= Drivotrainer =

Automobile driving simulator

The Drivotrainer was an automobile driving simulator promoted by the Aetna Insurance Company and widely used in driver training classes.

As an automobile insurer since 1902, Aetna had a financial interest in promoting highway safety. The company committed to innovating new methods of driver instruction in 1935, when it introduced the "Reactometer", the first machine designed to record motorists' reaction time. The Reactometer was awarded the Grand Prix at the Paris Exposition of 1937, after which it toured the United States as part of a highway safety exhibit, and was displayed at the 1939 New York World's Fair.

Aetna next developed the "Driverometer", a trainer which used color motion pictures to simulate actual driving conditions and the "Roadometer", which provided a short motion picture test including most phases of automobile operation and provided a scorecard.

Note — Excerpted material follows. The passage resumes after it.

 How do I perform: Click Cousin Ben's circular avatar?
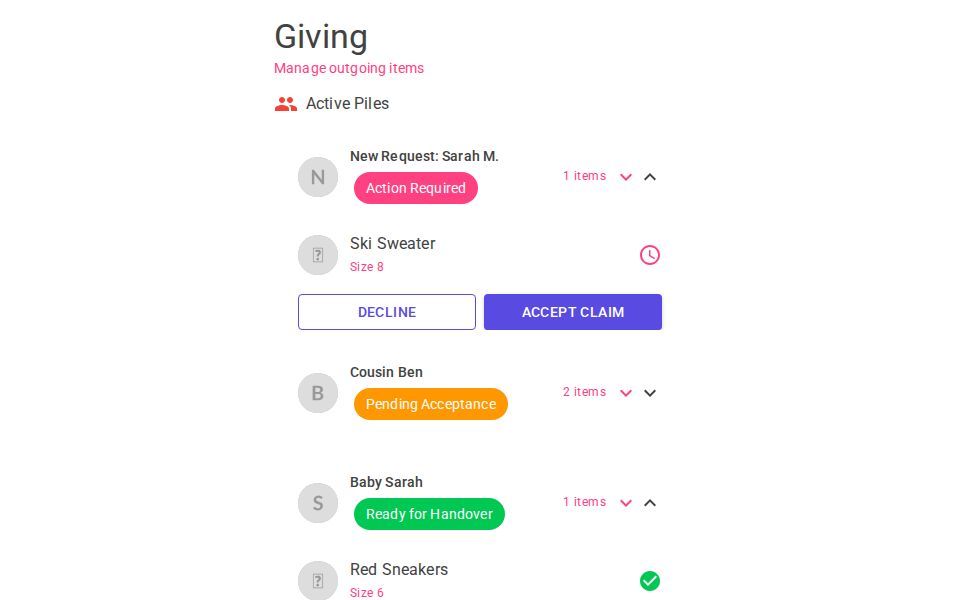318,393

In 1951, Aetna developed the Aetna Drivotrainer, the first combination of automobile simulator and motion pictures designed for behind-the-wheel instruction in drivers' training classrooms. The Drivotrainer classroom contained 15 small single seat "Aetnacars" equipped with controls as similar as possible to those used in actual automobiles. The gas pedal changed the volume of the engine noise, the steering wheel and the clutch and brake pedals provided realistic resistance, even the seat mimicked an actual automobile seat, simulating a realistic on-road driving experience in the safety of the classroom. A motion picture projected on a large screen in front of the room provided the visual stimulus of a drive on streets and highways, while the students "drove" their simulators. Their responses were collected and recorded on a central unit for the instructor to monitor and correct.

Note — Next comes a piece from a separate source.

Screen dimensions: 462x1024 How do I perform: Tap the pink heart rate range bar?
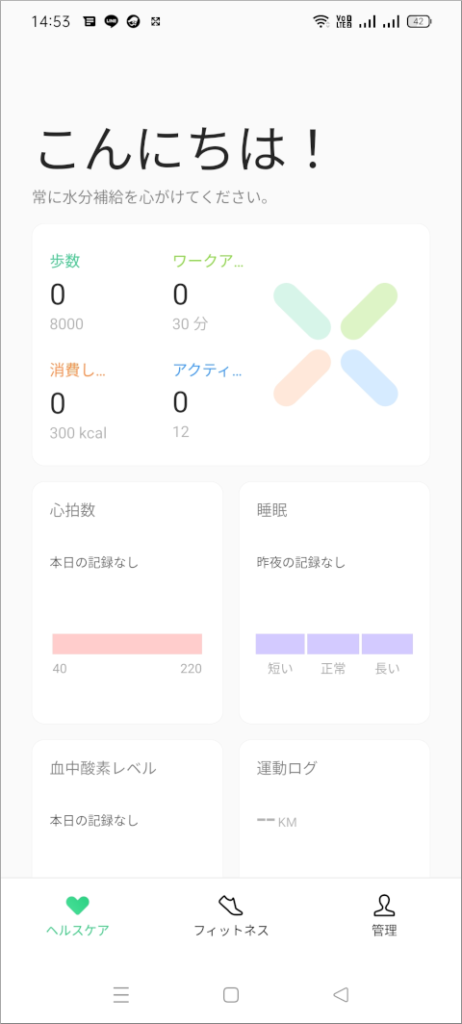tap(127, 644)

The complete course included 22 films produced by Aetna in its motion picture bureau, in collaboration with the New York City Department of Education. The final exam film constituted a difficult 25-minute road test including many varied traffic situations and highway emergencies. These films were the first complete driver training course recorded on film to support classroom simulation.

The fronts and sides of the Aetnacars were designed to give a general automotive impression, with nonfunctional features such as headlights and bumpers, somewhat similar to the design of bumper cars and other arcade rides. Over time, their appearance was periodically updated, and later versions were equipped with simulated automatic transmission controls, rather than clutches and manual shift levers.
The company also developed advanced driver improvement programs for the U.S. Postal Service and several states.

In the late 1970s Aetna sold the Drivotrainer business to Doron Precision Systems, the company that manufactured the simulators. Aetna eventually sold its property and casualty insurance business, including automobile insurance, to The Travelers Companies in 1996.